My loved one broke a Vertebrae L-5 Nov.2023. Received spine jack Kyphoplasty Feb 2024. She has been to 4 pain management Providers since then. Multiple MRI's (Latest last week after admitted to Hospital for intense pain) CT scans, EMG. A Spinal Cord Stimulator was implanted in Nov. 2025. The Cylindrical lead type, we didn't know about Paddle type.
She still has intense Nerve pain, in Lumbar area radiating into hips, and down her legs. Sometimes we wonder if some of that is the SCS itself causing some of it. Many appointments with Pain Management and the SCS Reps have failed to find the correct settings.
We just saw a different Provider yesterday. A Neurosurgeon that I paid out-of-pocket for a consultation. He recommends changing out the leads for paddles. Has anyone experience with changing out leads in favor of paddles. Any experience would be appreciated. Thank You
@dougs72 I'm sorry to hear about your chronic pain. My loved one has Lumbar and Sacral nerve pain for 2 1/2 years. A Ortho Doctor referred her to a clinic that did a EMG. The probe was only placed on her legs. It showed nothing.
I have always suspected there was a nerve that was the source of her pain in her Lumbar area somewhere. I researched, and found that a EMG of the Lumbar area can find Nerve issues that EMG in the legs only, won't. So I pushed for another EMG with a Neurologist. That EMG found 4 nerves showing issues.
I would like to say that since then her nerve pain was treated better. However, that hasn't been the case.
The Doctor's we have gone to including the one that found the nerve issues have pushed against treating her nerves at the source, or even trying to find the exact source of her nerve pain. They recommended the SCS. It hasn't worked very well for her.

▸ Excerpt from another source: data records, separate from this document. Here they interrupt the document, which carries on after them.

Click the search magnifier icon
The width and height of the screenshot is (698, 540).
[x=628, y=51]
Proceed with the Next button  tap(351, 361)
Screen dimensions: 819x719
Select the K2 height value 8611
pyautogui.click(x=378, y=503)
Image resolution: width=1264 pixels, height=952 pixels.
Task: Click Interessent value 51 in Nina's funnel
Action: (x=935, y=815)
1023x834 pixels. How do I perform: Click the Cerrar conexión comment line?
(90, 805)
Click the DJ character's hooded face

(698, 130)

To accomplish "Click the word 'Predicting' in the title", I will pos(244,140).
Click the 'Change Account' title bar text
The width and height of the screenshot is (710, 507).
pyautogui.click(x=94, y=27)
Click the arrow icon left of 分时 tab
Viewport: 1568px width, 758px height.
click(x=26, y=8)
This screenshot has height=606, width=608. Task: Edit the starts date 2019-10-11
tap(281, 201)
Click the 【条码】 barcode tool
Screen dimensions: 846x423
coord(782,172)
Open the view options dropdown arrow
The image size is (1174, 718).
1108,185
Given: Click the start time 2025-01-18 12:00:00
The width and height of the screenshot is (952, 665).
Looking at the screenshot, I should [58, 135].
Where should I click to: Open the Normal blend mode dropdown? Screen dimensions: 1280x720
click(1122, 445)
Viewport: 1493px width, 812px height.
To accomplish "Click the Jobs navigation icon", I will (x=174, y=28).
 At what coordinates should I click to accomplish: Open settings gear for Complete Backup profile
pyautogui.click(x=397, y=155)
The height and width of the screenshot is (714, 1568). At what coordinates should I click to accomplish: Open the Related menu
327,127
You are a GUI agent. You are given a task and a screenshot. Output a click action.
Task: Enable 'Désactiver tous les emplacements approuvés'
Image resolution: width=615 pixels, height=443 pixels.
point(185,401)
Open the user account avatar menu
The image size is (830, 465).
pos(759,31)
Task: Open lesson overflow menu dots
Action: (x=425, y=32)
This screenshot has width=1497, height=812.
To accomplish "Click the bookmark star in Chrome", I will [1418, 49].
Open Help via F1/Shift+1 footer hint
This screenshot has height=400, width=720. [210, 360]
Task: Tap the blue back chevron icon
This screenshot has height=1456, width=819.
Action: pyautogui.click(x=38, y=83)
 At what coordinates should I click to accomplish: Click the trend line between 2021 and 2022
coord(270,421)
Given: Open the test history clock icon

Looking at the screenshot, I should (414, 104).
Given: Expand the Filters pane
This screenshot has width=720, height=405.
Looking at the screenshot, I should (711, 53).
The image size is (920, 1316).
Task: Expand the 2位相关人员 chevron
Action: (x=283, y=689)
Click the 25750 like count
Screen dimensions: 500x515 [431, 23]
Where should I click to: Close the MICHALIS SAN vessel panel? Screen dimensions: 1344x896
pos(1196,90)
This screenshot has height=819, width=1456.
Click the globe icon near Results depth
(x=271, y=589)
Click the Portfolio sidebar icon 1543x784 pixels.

If you get one make sure you try to be as certain as possible that the trial gave you pain relief. I would keep the trial until the very last day to be as certain as possible.
@sbtheplumber1 I would take finding the exact source of the pain before trying to block the pain signals with a SCS.
It's only my opinion based on the bad experiences of my loved one in the last 6 months with the SCS to treat severe nerve pain. Her issues started 2 1/2 years ago after a fall that fractured L-5 and she had Kyphoplasty.
I hope it can be figured out for you.